Can Madonna Still Win an Oscar for ‘W.E.’?
The reviews are in! Verdict: “W.E.,” Madonna’s second directorial effort (set for release in early 2012), is apparently the latest in her long string of cinematic disasters.
The film, which, in part, chronicles the romance of American divorcee Wallis Simpson and Britain’s King Edward VIII (sidebar players in the most recent Best Picture Oscar winner, “The King’s Speech”), has earned a 30 percent rating on Rotten Tomatoes, which is dangerously close to “Twilight: Breaking Dawn Part 1″ territory (26 percent).
What an extraordinarily silly, preening, fatally mishandled film this is,” sniffed the Guardian in a one-star review, while the Los Angeles Times wished Madonna would “find other creative outlets for those times when she’s bored with the pop-star life.
Despite its sound critical drubbing, the members of the Hollywood Foreign Press were impressed enough to give the film two Golden Globe nominations, for Best Original Score and Best Original Song for “Masterpiece,” which plays as the “W.E.” credits roll. Those might not be as impressive as Best Actress in Motion Picture Comedy Or Musical — the category Madonna won for “Evita” in 1997 — but two nominations are certainly better than none.
In the Best Original Song category, she’ll face big-name competition from Elton John (“Hello Hello” from “Gnomeo and Juliet”), Chris Cornell (“The Keeper” from “Machine Gun Preacher”), Mary J. Blige (“The Living Proof” from “The Help”) and Glenn Close (the Sinead O’Connor-sung “Lay My Head Down,” for which Close wrote the lyrics, from “Albert Nobbs”).
And what about the song? It’s throwback Madonna — shades of her 1998 single “The Power of Good-bye” and the acoustic tracks on “Music,” her 2000 album — but it’s hardly throwaway.
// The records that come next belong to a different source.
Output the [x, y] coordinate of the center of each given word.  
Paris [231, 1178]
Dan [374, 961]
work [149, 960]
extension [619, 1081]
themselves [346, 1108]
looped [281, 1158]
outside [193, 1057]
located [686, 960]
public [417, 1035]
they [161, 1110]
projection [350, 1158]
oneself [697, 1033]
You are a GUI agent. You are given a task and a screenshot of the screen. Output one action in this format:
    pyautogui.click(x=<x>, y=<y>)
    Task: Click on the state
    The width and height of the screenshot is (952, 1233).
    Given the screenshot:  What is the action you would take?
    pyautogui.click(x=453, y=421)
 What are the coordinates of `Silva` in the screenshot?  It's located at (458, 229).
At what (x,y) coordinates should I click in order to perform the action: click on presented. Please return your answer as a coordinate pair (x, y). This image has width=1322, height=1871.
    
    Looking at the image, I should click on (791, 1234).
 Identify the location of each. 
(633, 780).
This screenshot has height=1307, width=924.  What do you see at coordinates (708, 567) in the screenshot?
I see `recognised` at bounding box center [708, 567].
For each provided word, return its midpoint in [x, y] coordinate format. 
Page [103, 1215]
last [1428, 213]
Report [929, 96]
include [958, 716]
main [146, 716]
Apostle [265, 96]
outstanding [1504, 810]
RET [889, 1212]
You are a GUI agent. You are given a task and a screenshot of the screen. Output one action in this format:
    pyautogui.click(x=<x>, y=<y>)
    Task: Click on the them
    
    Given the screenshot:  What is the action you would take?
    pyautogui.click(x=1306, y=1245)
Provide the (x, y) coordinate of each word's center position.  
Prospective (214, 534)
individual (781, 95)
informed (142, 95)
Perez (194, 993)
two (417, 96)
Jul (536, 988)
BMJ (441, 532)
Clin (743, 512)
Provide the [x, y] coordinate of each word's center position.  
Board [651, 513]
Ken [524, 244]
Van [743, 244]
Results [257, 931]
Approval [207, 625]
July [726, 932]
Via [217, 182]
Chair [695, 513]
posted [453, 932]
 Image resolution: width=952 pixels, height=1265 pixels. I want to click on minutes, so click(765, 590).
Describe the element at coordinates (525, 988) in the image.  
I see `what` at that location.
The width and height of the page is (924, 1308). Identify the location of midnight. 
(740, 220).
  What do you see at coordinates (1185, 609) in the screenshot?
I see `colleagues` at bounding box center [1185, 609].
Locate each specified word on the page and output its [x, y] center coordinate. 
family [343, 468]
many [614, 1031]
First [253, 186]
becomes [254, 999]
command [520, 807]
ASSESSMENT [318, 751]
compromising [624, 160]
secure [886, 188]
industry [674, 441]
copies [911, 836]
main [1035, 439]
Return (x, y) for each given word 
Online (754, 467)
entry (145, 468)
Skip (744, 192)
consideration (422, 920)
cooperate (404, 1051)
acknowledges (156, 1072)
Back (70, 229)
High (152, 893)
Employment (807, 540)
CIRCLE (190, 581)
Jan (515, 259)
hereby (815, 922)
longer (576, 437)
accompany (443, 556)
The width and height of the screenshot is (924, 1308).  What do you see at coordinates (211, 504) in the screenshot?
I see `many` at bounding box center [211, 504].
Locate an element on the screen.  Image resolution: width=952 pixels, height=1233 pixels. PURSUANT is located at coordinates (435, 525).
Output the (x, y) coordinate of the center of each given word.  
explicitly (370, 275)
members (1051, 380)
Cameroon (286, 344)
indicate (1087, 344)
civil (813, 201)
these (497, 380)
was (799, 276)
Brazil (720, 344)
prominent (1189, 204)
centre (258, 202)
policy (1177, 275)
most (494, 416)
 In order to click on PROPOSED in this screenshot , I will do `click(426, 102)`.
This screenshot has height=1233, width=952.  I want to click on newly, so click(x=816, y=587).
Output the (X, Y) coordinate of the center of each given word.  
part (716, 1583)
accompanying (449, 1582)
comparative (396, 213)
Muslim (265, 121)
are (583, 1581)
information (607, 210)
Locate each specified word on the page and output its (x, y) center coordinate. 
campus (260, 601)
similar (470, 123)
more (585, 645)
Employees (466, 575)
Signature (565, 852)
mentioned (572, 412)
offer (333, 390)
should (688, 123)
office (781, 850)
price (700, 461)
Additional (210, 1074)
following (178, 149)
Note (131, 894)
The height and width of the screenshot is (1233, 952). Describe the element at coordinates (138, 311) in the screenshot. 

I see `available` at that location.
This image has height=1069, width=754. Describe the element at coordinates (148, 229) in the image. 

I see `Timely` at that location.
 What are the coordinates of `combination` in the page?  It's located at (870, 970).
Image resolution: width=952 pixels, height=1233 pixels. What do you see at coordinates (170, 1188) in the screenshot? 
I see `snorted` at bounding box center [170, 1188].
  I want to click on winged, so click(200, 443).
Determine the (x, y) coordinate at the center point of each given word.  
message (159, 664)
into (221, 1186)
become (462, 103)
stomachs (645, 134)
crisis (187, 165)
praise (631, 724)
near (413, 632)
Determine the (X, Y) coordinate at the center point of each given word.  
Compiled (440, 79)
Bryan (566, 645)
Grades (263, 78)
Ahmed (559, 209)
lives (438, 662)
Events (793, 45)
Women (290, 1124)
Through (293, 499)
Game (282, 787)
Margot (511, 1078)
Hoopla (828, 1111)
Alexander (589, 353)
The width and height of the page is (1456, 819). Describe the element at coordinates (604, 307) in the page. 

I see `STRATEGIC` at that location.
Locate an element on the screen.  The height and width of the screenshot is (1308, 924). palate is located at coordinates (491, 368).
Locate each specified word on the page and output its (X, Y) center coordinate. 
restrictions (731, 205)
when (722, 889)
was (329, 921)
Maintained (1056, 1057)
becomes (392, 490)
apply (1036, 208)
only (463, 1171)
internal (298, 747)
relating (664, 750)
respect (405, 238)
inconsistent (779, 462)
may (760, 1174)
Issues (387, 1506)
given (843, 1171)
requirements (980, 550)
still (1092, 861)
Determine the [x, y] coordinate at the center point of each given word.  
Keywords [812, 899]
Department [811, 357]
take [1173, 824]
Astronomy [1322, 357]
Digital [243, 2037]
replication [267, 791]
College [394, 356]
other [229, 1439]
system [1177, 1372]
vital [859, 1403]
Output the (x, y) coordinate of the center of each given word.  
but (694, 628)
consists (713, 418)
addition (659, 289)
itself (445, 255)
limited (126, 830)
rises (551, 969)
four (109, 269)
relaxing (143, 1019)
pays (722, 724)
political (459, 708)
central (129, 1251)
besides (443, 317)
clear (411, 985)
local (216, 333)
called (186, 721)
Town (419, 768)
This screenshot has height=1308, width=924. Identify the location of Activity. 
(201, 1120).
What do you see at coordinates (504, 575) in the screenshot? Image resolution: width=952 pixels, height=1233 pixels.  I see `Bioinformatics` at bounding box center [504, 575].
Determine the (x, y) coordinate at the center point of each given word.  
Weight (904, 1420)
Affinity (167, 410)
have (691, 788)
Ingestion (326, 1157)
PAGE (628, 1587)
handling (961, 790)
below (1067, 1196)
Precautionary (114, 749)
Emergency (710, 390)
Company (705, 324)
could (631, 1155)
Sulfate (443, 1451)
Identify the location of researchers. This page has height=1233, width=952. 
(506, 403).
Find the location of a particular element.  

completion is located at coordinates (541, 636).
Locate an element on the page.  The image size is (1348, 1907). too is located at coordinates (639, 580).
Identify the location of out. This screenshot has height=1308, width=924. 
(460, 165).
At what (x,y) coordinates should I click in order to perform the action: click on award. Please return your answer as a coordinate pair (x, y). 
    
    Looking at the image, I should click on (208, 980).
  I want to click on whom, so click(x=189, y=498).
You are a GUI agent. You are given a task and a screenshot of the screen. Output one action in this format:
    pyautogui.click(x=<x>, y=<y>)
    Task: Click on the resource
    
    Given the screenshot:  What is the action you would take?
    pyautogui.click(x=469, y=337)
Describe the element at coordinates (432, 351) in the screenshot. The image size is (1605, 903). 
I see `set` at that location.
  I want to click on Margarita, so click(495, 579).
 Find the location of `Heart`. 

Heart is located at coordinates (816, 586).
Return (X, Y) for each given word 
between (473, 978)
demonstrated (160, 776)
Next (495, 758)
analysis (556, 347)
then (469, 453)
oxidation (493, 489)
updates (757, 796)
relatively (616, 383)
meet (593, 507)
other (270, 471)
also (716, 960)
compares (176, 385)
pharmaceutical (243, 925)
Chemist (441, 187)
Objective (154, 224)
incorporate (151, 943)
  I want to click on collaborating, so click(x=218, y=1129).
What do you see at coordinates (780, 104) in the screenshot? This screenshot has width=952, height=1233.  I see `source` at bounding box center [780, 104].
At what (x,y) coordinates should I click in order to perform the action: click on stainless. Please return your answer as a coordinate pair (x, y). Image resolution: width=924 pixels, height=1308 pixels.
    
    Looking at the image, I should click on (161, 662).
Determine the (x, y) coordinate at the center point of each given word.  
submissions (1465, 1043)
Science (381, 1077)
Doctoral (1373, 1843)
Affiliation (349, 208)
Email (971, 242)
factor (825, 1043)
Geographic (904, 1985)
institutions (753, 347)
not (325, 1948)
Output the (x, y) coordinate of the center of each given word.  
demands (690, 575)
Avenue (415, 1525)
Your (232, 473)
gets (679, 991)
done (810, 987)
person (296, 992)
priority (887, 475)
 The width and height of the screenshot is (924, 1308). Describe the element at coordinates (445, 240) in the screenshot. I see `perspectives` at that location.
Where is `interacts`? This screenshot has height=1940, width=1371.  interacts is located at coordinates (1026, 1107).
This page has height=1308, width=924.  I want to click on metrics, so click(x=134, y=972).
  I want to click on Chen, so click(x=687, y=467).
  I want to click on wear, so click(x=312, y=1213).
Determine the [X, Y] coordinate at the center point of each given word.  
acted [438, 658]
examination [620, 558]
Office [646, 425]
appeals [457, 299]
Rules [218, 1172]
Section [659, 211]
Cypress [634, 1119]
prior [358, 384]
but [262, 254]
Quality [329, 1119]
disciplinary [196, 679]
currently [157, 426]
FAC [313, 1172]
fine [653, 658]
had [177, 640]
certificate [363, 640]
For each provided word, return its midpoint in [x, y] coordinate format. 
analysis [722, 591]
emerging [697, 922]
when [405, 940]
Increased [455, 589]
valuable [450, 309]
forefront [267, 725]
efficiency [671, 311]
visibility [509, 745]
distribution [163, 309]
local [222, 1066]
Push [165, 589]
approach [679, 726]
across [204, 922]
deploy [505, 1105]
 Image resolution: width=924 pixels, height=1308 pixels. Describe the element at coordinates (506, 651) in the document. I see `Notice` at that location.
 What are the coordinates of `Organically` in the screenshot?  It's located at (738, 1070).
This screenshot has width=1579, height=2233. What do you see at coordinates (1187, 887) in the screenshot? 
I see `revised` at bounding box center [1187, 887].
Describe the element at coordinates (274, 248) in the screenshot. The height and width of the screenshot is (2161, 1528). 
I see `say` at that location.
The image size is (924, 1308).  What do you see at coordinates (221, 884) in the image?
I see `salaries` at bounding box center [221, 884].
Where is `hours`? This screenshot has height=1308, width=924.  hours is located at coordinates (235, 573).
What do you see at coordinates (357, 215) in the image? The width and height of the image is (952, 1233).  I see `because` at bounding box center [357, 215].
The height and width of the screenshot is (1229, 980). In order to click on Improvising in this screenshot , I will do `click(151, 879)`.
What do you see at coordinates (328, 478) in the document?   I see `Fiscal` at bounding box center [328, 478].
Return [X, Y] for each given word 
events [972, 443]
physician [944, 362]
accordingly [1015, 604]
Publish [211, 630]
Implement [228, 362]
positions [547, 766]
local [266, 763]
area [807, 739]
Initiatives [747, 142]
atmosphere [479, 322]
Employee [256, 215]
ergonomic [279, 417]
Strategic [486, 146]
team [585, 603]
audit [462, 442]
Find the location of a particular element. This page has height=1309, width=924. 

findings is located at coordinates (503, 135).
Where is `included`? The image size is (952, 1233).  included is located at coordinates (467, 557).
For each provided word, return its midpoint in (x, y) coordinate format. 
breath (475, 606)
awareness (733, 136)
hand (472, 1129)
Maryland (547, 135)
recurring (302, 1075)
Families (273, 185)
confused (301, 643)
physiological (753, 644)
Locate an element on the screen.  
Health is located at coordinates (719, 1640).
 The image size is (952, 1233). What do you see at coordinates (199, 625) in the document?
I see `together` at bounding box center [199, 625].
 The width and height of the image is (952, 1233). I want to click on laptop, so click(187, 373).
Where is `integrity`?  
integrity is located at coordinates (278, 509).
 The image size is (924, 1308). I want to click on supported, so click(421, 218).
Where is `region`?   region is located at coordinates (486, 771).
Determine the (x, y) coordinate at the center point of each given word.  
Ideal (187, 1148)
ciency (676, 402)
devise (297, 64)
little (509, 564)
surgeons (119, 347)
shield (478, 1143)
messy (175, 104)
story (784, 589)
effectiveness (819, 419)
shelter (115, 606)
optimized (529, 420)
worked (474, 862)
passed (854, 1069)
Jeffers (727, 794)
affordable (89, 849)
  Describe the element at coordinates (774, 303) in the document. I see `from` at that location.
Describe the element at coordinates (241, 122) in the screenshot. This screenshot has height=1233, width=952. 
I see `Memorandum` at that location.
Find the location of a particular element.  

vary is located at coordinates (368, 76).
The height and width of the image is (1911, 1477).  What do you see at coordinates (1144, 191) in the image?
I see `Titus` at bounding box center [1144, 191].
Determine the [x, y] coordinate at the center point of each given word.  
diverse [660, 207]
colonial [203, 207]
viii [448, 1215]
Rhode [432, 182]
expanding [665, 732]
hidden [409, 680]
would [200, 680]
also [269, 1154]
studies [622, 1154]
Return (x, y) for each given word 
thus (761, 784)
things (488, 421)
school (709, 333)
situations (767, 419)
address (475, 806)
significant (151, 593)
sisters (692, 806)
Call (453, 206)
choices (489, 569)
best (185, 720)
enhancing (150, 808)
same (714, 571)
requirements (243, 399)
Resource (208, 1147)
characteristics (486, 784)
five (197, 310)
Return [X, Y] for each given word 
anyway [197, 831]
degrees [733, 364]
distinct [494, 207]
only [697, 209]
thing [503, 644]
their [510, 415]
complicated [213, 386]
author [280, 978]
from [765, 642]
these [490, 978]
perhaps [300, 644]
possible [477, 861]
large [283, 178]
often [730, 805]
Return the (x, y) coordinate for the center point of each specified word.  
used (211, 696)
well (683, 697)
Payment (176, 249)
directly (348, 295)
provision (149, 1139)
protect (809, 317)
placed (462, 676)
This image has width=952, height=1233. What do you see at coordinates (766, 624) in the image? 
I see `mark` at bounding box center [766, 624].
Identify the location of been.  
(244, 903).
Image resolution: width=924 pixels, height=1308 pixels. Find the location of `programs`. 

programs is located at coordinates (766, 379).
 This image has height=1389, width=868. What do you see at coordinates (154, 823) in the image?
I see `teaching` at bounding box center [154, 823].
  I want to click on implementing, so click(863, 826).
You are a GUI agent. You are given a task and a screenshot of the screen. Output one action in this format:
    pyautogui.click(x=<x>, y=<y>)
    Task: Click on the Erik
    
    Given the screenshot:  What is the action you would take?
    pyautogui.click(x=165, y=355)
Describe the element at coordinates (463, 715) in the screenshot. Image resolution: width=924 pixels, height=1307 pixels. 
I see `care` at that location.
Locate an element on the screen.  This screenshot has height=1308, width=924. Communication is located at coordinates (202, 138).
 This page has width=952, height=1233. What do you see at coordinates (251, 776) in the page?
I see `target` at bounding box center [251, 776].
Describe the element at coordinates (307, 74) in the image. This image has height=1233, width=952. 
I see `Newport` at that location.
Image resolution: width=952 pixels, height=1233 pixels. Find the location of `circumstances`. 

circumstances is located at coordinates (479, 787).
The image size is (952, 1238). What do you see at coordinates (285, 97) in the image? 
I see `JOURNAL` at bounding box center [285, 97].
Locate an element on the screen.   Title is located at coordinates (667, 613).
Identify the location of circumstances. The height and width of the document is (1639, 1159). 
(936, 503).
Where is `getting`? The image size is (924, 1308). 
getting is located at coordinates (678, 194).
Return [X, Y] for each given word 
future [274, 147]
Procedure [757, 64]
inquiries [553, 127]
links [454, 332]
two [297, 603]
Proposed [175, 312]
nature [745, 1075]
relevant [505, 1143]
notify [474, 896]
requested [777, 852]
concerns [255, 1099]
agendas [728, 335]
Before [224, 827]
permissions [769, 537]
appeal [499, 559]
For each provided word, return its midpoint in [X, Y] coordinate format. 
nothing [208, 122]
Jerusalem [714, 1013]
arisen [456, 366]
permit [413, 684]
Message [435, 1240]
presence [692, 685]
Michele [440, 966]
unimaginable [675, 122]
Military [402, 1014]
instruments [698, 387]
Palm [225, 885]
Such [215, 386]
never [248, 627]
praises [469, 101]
Though it’s a lovely tune, its chart chances in this age of Gaga might be practically nil. (If we were stuck in the ’90s, “Masterpiece” probably already would be No. 1 on the Hot 100.) But then, so were those of Annie Lennox’s “Into the West” (from “The Lord of the Rings: Return of the King”), and that song still went on to win the Best Original Song Oscar in 2004.
Though the 2012 Academy Award nominees won’t be announced until January 24, if I had to pick an Oscar frontrunner from among the GG nominees, I’d go with Elton John, who already has an Academy Award for “Can You Feel the Love Tonight” from “The Lion King,” or Mary J. Blige, whose song is from a Best Picture contender and who has the sort of widespread industry respect that Madonna has never been able to muster, despite decades of gold and multi-platinum success and induction into the Rock and Roll Hall of Fame.
Or maybe they’ll want to toss this bone to the shockingly Oscar-less Glenn Close, who’ll likely be nominated for Best Actress but has increasingly slimming chances of winning in that category. This could be the Academy’s way of thanking Close for her decades of cinematic service.
But it’s an honor just to be nominated for a Best Original Song Oscar, and if Madonna can pull that one off, she’ll finally have some legitimate validation in Hollywood, even in “W.E.” sells even fewer tickets than “Swept Away.”